Im Rahmen eines Selbststudiums für das Seminar „Schwieriges Erbe. Kolonialzeitliche Sammlungen heute“ bei Thomas Thiemeyer und Bernd-Stefan Grewe begaben sich im April 2022 sechs Master-Studierende der Empirischen Kulturwissenschaft auf koloniale Spurensuche in den Sammlungen des Ludwig-Uhland-Instituts. Für die Präsentation der Ergebnisse konnte der am Institut vorhandene Ausstellungsraum genutzt werden, der Studierenden die Möglichkeit zur Erprobung kuratorischer Praxis bietet. Am 9. Dezember 2022 präsentierten Aline Riedle und Jasmin Kellmann die erarbeitete Ausstellung ihren Kommilitoninnen und den Seminarleiterinnen Regina Keyler, Fabienne Huguenin und Annika Vosseler des Praxisseminars „Provenienzforschung – Aber wie? Archivrecherche, Netzwerkforschung und Sammlungsgeschichte(n)“.
Die Ausstellung nimmt Objekte in den Blick, die koloniale Denkfiguren bis heute reproduzieren. Eine Betrachtung verschiedener Objekte soll dabei kolonialistische Narrative aufschlüsseln. Materielle Kultur aus der Kolonialzeit, wie zum Beispiel Sammelbilder, die damals einen ähnlichen Reiz boten, wie die Panini-Sammelbilder heute, durchdrang auch die Alltagswelt von Kindern und Jugendlichen in Deutschland. Durch die Sammelpraxis wurde eine spielerische und unkritische Übernahme kolonialer Denkstrukturen erzeugt. Bis heute ist die Verwendung von Stereotypen und rassistischen Bebilderungen eine beliebte Werbestrategie, wie in der Ausstellung exemplarisch anhand populärkultureller Zeitschriften aus verschiedenen Zeiten thematisiert wird.
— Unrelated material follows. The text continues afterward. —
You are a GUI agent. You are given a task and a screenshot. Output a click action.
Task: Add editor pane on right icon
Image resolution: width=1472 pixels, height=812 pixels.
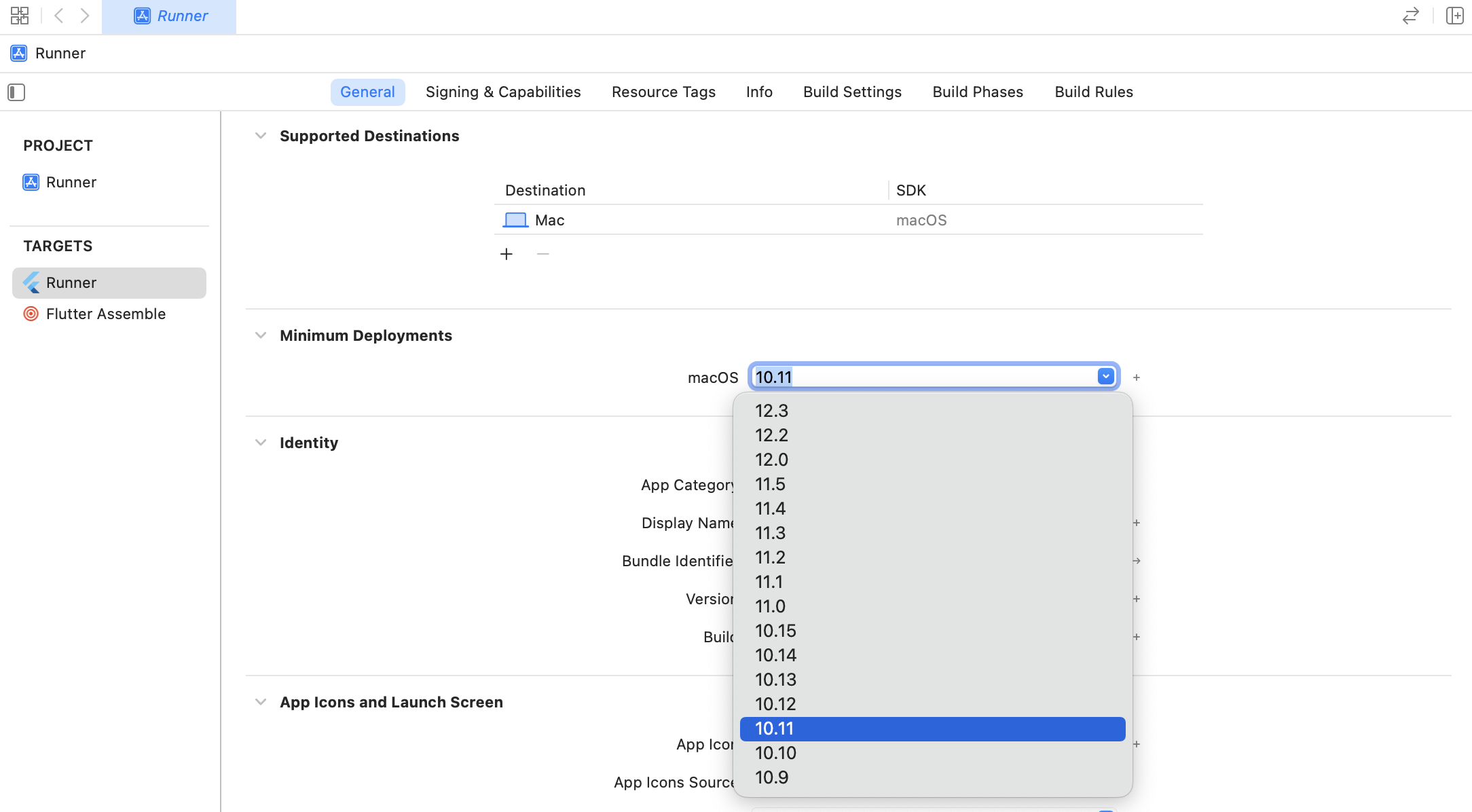click(1454, 16)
Mit der Ausstellung sollte auch erprobt werden, wie problembehaftete Themen ausgestellt werden können. Die Diskussion während der Führung mit den Studierenden verdeutlichte den schmalen Grat zwischen dem Bestreben, Begriffe nicht weiter zu reproduzieren, und dem Vorwurf der Verfälschung und Manipulation historischer Quellen. Im Ausstellungsabschnitt mit dem Titel „Der historische Zeitgeist wird mit gelben Zetteln beklebt. Das ist der neue Zeitgeist“ hatten die Kuratorinnen selbst nach Wegen des Umgangs mit Begriffen gesucht. Sie hatten sich entschieden, in Anlehnung an die Ausstellung „Schwieriges Erbe" im Linden-Museum Stuttgart, diesen Diskurs symbolisch mit gelben Überklebungen sichtbar zu machen. Die Originalquelle – ein Kinderbuch – blieb unberührt – beim reproduzierten und daneben platzierten Text jedoch wurden die kritischen Begriffe überklebt. Zur weiteren Vertiefung dieser Problematik wurden zudem kritische Stimmen in Form von Briefen aufgegriffen. Das Linden-Museum hatte nämlich als Reaktion auf seine Ausstellung „Schwieriges Erbe“ Briefe erhalten, in denen die Überklebungen als störend kritisiert wurden. Auch diese Kommentare fanden Eingang in die Ausstellung und wurden während der Führung diskutiert.
Es wurde deutlich, dass es den Ausstellungsmacherinnen weniger darum geht, Antworten zu finden – vielmehr soll der gesellschaftliche Diskurs offengelegt und sichtbar gemacht werden. Sie verstehen den musealen Raum als Bühne zur Aushandlung dieses Diskurses. So war der Austausch mit den Kommilitoninnen gerade für die Diskussion, wie mit schwierigen Originalquellen in einer Ausstellung umgegangen werden kann, sehr anregend.